Citizens, as you know, your Generalissimo is an international man of mystery, traveling throughout the world to attend the conclaves of the secret and the powerful.
Yesterday, I returned from a memorable stay in Amsterdam, at the legendary Waldorf Astoria hotel where I was privileged to experience one of the finest stays of my life, and I have stayed in the world’s best lodging establishments.
Quite literally, the staff defines professionalism and excellence and the rooms, service and location are all beyond compare – and the food!
The food!!! 🙂
I had the opportunity to experience one of Holland’s most famous appetizers while staying there, a savory delicacy known as bitterballen in Dutch.
It’s basically deep-fried gravy – and yes, it’s as good as it sounds!
Bitterballen (plural of bitterbal) are a Dutch meat-based snack, typically containing a mixture of beef or veal (minced or chopped), beef broth, butter, flour for thickening, parsley, salt and pepper, resulting in a thick roux.
Most recipes include nutmeg and there are also variations utilizing curry powder or that add in finely chopped vegetables such as carrot.
The ingredients are combined and cooked, then refrigerated for the mixture to firm up. Once firm, the filling is rolled into balls roughly 3 to 4 cm in diameter, then battered in a breadcrumb and egg mixture and deep-fried. They are typically served with a ramekin or small bowl of mustard for dipping.
They are also eaten in Suriname, the Netherlands Antilles, the Netherlands, Belgium, and to some degree in Indonesia. The bitterbal derives its name from a generic word for certain types of herb-flavoured alcoholic beverages, called a bitter in Dutch, and are popularly served as part of a bittergarnituur, a selection of savory snacks to go with drinks, at pubs or at receptions in the Netherlands.
I was so impressed by the dish I imposed on the chef of the hotel to share his recipe with me so I can in turn share it with you, Citizens! Should you ever find yourselves fortunate enough to be in Amsterdam, the Venice of the North, you MUST stay at the Waldorf if it is within your means! This recipe is credited to Chef Tomas Bron of the hotel, and makes 50 bitterballen – feel free to halve the recipe as needed.
Try this, Citizens – you will not be disappointed in the results and will in fact almost certainly have a new favorite dish! One warning – bitterballen are molten lava-levels of hot when they come out of the fryer, eat with extreme caution at the beginning or let them cool down.

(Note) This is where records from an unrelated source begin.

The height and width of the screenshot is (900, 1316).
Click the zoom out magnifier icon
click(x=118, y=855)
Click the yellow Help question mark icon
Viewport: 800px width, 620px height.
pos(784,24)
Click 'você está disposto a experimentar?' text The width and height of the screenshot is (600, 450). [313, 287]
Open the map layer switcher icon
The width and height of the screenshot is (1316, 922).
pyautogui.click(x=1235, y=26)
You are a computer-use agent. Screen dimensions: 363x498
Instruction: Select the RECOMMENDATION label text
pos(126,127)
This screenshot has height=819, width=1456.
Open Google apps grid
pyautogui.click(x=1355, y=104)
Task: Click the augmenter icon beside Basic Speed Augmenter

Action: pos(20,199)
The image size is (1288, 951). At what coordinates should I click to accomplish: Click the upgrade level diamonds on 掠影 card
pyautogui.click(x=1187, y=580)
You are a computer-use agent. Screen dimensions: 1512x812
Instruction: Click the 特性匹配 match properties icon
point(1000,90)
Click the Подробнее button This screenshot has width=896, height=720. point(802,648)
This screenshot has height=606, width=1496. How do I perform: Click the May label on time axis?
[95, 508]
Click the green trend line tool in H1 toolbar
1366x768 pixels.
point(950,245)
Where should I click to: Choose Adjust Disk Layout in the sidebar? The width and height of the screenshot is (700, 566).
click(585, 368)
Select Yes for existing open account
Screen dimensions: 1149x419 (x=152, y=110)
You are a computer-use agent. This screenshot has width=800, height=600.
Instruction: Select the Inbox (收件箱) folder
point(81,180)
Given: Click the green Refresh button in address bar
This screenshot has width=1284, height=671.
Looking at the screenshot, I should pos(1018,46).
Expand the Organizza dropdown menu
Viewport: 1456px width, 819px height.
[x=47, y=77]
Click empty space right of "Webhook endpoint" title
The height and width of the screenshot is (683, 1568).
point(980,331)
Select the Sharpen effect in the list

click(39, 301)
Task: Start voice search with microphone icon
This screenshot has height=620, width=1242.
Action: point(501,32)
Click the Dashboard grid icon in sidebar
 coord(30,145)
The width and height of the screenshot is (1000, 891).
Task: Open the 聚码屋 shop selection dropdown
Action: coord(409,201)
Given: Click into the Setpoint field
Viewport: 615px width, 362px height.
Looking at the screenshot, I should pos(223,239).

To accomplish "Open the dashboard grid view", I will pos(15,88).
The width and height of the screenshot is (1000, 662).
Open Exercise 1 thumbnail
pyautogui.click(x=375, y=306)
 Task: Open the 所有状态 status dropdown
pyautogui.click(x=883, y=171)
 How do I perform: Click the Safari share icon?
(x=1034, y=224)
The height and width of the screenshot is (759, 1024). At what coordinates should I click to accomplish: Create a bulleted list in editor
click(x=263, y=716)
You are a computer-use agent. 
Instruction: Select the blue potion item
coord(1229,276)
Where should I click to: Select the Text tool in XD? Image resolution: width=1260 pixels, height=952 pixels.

Battle on – The GeneralissimoPrint
• 1 kg stewing beef
• 1 onion
• ½ teaspoon black peppercorns
• 1 bay leaf
• 2 cloves
• A few sprigs of thyme
• For the roux:
• 100 g butter
• 120 g flour
• 2 shallots, chopped
• 500 ml milk
• 500 ml beef stock (made from cooking the meat)
• 5 sheets gelatine
• Salt, pepper and a little nutmeg, to taste
• 1 bunch flat-leaf parsley, finely chopped
• For the breading:
• Flour, egg and fresh breadcrumbs
- Place the beef in a large pan with just enough water to cover the meat. Bring to a simmer. Skim off the foam and add the onion, peppercorns, bay leaf, cloves and thyme. Allow to simmer for a few hours until the meat is tender.
- Strain the beef stock and set aside to use later. Allow the meat to cool. Cut the beef into small cubes.
- Make a roux with the butter, flour and chopped shallots.
- Use the roux to make a salpicon by adding the milk and the beef stock. Let it simmer for half an hour, stirring thoroughly.
- Dissolve the gelatine in cold water and add to the simmering salpicon, stirring regularly. Add the rest of the ingredients and the beef. Cover with plastic wrap and let the salpicon cool in the refrigerator.
- Roll heaped teaspoons of the mixture into neat, even-sized balls.
- Bread them twice.
- Deep-fry at 180 degrees celsius (TFD note – serve with top-quality mustard!)